04 - Compute Flashcards
Elastic Beanstalk
1) Platform as a Service (PaaS)
2) Deploy and manage your applications without worry about the underlying infrastructure
3) Does capacity provisioning, scaling
4) Supports Go, Java, .Net, Node.js, PHP, Python, Ruby, Web Containers / Docker Containers
5) Components: Application, Application Version, Environment
6) Deployment Policies: All at once, Rolling, Rolling with additional batch
Lambda
1) A serverless compute offering from AWS
2) Executes code only when needed
3) Automatic scaling
4) Provision the amount of memory you want to allocate to your functions and Lambda allocates the proportioned CPU power, bandwidth and disk I/O
5) Concurrent executions = (invocations per second) x (average execution durations in seconds
6) Supports Node.js, Java, C#, Go, Python, Ruby and custom runtimes
7) Supports synchronous and asynchronous invocation
8) Main integrations: API Gateway, Kinesis, DynamoDB, S3, IoT, SNS, SQS, Cognito, logging, and CloudWatch events
9) Ability to deploy within a VPC and assign security groups
10) Can use environment variables for different stages
11) Security: IAM execution role must be attached to Lambda
Lambda Part 2
1) Function (Program or script that Lambda runs)

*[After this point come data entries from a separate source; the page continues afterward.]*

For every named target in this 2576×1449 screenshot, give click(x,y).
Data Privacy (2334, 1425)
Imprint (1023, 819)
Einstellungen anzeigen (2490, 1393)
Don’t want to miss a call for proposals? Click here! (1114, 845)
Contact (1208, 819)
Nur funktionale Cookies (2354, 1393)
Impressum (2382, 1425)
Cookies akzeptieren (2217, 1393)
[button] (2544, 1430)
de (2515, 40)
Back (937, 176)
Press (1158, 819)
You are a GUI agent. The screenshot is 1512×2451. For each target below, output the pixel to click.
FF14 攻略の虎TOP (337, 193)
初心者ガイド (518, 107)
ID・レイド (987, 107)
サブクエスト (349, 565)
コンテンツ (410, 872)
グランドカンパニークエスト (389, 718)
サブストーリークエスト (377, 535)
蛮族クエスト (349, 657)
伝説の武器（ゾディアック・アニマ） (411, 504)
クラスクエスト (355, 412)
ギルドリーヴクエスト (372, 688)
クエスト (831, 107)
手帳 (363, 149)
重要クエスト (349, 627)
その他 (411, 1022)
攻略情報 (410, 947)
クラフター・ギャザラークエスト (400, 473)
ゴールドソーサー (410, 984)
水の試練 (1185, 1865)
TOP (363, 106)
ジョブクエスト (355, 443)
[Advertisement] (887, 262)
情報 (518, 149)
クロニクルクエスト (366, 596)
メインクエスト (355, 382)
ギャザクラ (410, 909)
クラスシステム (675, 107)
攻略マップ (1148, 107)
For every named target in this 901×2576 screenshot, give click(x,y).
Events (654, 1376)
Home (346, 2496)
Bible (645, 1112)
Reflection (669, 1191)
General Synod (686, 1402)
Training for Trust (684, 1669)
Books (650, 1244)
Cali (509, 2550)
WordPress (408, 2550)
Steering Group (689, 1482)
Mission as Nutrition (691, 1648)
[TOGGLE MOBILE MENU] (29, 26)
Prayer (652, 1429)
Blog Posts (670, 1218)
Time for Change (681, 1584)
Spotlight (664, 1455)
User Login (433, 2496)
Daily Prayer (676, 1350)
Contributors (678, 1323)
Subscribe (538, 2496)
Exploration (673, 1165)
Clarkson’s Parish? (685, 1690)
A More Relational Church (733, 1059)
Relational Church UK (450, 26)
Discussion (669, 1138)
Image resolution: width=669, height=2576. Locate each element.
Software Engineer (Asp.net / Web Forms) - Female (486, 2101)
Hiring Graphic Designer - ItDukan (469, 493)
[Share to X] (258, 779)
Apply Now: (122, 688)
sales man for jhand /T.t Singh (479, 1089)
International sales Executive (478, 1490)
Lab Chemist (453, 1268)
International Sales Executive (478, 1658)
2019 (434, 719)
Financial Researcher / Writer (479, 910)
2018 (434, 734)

* Function package has all necessary components for your function Code, files, etc.
* Function handler starts the actual code execution
2) Runtimes
* Different languages can be used and still run in the same execution environment
* Sits between Lambda and your code; relaying events, and responses between the two
3) Layers
* ZIP archive that contains libraries, custom runtimes or other dependencies
* Allows you to manage your dependencies separate from the unchanging code and resources
4) Event Source
* Non-streaming event sources (Push model) - Amazon Echo, S3, SNS, and Cognito
* Streaming-event sources (Pull model) - Amazon Kinesis, DynamoDB streams
5) Versions
* Great for testing; each version has its own ARN; traffic shifting
* When working on Lambda function, we are working on $LATEST
* Version = code + configuration
* Each version of the Lambda function can be accessed
6) Aliases
* “Pointers” to Lambda function version
* Enable Blue/Green deployment by assigning weights to Lambda functions
* Also have their own ARNs
7) Function Dependencies
* You must install the packages alongside your code and zip it together
* Upload the Zip file straight to Lambda if it is less than 50MB, otherwise upload to S3
Lambda Part 3
1) Concurrency - Up to 1000 executions
2) Can set reserved currencies at the function level
3) Each invocation over the concurrency limit will trigger a Throttle
4) Throttle behaviour:
* If sync invocation; return ThrottleError -429
* If async invocation; retry automatically (twice) and then go to DLQ
* DLQ can be a SNS topic or SQS queue
* Original event payload is sent to DLQ; great for debugging function issues
Lambda@Edge
1) Lambda that will run function for content that is being delivered by CloudFront
2) Functions are executed closer to the viewer
3) Functions will run in response to CloudFront events
4) Managed service
5) Deployed alongside the CloudFront CDN
Amazon Elastic Container Service (Amazon ECS)
1) Scalable Cluster service for hosting containers that
* Can scale up to thousands of Docker containers in seconds
* Monitors container deployment
* Manages the state of the cluster that runs the containers
* Schedules containers by using a build-in scheduler or third-party schduler (Apache Mesos, Blox)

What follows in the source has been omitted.